Who could possibly think that fan ownership of a pro Football team could possibly work? :crazy: :mrgreen: :cow:

RashanGary
05-30-2007, 08:46 PM
Hey HH, we missed your contrarian viewpoints around here.

Joemailman
05-30-2007, 08:49 PM
Contrarian?! He's just confused most of the time.

Harlan Huckleby
05-30-2007, 10:40 PM
This is a losing proposition. It has been tried numerous times since the AFL/NFL merger...all winding up pathetic failures in the end. Why anyone would try it again is beyond me.

Nah, they have a fresh approach. They aren't going to bid on premium players. They offer shares of stock to the public for each team, which if it flys, will provide a cushion.

This could be the new Amway. I may have to start selling shares .... I'm jacked up.

Packgator
05-30-2007, 11:52 PM
[quote=MJZiggy]


Saturdays are for college football--Badgers(when I can see them) Ducks, and Beavers

What about the Gators?

oregonpackfan
05-30-2007, 11:54 PM
There is no way I would sacrifice that small town high school football experience

lusting for nubile cheerleaders, not-quite-barely-legal eye candy.

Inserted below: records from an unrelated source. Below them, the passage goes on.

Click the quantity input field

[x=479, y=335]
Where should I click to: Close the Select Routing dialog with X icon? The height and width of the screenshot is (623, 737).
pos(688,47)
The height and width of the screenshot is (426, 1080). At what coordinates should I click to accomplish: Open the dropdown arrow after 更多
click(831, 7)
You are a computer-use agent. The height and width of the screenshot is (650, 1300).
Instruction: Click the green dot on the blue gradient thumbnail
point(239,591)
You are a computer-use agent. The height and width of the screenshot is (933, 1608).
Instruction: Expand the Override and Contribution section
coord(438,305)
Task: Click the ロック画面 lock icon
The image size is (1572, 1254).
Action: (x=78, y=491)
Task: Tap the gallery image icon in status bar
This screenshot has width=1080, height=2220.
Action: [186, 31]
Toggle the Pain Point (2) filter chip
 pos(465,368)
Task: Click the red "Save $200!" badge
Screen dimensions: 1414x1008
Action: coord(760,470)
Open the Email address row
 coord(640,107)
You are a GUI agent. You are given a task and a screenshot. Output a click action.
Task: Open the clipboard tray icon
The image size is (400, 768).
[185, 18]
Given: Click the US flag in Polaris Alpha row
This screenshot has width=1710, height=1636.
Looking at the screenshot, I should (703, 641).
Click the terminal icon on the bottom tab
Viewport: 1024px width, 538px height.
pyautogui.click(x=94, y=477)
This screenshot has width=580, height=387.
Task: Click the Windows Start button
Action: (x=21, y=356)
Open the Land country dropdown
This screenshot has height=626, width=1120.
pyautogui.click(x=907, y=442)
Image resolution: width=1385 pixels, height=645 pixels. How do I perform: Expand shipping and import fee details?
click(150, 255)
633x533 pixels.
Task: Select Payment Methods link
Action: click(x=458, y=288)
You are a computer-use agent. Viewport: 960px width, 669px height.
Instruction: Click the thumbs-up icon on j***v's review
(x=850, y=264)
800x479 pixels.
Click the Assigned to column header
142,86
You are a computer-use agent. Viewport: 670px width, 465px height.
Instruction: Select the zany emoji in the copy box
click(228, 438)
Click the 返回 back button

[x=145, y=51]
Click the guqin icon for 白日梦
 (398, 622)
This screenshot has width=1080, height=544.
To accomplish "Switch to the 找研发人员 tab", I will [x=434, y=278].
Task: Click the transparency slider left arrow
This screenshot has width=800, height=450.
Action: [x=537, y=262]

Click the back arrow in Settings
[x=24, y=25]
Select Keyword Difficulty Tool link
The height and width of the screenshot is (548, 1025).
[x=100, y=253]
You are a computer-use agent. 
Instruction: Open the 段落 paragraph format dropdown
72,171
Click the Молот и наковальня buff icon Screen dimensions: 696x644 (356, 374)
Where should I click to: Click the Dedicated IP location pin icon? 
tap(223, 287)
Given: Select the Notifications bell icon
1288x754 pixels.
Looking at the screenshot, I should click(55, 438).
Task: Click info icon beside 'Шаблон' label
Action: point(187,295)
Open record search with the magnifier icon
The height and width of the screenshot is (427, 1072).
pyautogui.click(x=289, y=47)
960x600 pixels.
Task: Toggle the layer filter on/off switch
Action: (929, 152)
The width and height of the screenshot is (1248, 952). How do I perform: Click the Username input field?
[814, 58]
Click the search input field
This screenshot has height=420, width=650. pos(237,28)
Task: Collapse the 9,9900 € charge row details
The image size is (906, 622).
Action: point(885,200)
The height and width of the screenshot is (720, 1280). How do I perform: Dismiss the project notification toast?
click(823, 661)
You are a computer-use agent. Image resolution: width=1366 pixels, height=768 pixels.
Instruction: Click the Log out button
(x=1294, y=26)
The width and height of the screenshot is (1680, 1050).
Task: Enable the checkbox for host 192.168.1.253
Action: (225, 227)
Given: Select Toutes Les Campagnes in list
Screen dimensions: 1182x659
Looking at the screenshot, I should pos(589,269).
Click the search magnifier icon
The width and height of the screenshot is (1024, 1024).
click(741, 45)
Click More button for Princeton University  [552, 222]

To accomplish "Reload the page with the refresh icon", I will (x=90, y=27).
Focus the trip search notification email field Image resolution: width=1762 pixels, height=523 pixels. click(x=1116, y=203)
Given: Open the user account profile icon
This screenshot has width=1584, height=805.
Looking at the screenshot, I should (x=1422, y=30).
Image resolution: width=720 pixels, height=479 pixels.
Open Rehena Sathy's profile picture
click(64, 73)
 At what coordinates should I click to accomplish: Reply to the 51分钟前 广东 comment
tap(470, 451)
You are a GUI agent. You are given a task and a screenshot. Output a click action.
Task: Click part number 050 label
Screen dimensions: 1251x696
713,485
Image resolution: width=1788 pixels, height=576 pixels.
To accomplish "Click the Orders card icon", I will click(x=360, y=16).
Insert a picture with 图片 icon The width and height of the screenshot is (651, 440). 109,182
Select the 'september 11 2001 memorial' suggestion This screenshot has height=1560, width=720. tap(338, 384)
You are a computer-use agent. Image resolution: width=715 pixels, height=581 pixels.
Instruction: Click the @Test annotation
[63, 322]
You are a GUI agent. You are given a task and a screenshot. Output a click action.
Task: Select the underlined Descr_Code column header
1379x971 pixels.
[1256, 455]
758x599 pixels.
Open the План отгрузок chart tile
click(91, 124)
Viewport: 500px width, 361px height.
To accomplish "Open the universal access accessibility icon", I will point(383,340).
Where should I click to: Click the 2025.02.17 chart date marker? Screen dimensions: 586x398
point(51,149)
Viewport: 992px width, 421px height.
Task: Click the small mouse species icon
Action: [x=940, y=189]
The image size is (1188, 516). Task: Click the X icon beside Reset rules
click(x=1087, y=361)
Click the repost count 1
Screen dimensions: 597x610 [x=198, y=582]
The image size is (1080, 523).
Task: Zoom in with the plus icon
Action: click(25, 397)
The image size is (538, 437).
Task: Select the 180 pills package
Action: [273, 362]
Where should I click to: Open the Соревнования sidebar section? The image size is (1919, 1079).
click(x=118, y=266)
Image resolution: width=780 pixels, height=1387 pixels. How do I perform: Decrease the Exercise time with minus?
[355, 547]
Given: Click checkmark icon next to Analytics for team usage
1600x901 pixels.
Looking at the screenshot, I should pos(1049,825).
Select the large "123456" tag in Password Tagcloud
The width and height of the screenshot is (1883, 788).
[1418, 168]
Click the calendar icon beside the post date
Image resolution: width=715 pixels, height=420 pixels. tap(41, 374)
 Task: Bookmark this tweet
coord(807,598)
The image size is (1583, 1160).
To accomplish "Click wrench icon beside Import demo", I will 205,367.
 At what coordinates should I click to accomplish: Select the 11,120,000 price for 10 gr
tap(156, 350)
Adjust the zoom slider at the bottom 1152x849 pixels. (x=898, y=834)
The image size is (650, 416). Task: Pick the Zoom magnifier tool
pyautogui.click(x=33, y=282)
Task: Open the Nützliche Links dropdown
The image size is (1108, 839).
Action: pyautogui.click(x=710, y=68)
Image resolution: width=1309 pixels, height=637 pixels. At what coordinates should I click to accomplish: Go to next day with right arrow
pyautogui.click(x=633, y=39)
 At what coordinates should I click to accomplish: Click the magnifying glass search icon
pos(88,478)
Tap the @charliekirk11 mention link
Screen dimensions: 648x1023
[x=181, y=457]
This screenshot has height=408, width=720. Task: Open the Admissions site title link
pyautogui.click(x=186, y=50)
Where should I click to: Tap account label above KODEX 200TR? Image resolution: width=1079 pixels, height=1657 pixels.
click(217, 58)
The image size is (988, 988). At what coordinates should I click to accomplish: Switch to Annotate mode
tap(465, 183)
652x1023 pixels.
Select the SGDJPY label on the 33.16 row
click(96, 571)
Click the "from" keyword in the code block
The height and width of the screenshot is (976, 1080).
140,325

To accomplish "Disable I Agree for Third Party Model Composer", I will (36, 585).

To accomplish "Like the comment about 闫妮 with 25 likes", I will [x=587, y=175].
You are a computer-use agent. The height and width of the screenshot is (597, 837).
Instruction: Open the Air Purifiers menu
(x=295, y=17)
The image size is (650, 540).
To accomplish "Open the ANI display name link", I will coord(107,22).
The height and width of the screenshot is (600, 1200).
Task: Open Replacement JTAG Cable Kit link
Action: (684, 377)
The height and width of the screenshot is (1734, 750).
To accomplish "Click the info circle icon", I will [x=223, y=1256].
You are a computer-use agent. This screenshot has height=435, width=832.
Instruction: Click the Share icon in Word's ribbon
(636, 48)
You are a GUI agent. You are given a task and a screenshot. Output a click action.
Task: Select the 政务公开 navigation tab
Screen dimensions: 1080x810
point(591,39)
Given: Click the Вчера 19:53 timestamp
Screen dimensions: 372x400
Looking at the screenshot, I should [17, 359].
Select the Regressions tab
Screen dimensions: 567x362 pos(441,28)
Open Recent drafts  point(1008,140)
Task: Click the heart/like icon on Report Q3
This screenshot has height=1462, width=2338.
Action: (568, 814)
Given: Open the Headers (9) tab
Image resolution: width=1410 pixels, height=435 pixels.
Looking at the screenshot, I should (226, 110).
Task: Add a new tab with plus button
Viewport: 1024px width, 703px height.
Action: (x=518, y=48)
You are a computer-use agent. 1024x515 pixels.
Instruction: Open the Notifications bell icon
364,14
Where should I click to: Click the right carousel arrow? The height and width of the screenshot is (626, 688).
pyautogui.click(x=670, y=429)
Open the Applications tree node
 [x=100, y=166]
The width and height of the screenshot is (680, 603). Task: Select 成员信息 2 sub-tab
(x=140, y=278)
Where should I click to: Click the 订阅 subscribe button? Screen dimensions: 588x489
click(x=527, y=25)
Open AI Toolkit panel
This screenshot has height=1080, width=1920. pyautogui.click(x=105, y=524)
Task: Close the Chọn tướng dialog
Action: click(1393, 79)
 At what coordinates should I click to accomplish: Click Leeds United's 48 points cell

Any more comments like that, Harlan, and I will authorize the moderators to hire an animal control officer for you. :)

Partial
05-31-2007, 12:41 AM
I feel like this was done about 7-8 years ago by another wealthy businessman who liked to break from the status quo. Ask Vince McMahon how that worked out.

Zool
05-31-2007, 07:48 AM
Maybe i could talk Cuban into just cutting me a check for 1/2 the money he's going to lose on this venture? At least then it would go to good use.

Cheesehead Craig
05-31-2007, 09:45 AM
It all depends on the owners they get.

What if they got Trump and McMahon also?

Trump, McMahon and Cuban combined have enough $, inginuity and balls to make this work. It sure as hell would be interesting.

cpk1994
05-31-2007, 10:01 AM
It all depends on the owners they get.

What if they got Trump and McMahon also?

Trump, McMahon and Cuban combined have enough $, inginuity and balls to make this work. It sure as hell would be interesting.

Trump would be more likely(but still a longshot) to get involved. Vince would never enter as just an owner. He won't take orders from anyone. Trump, on the other hand, might make the jump, but his failure his first time with the New Jersey Generals probably keepshim out.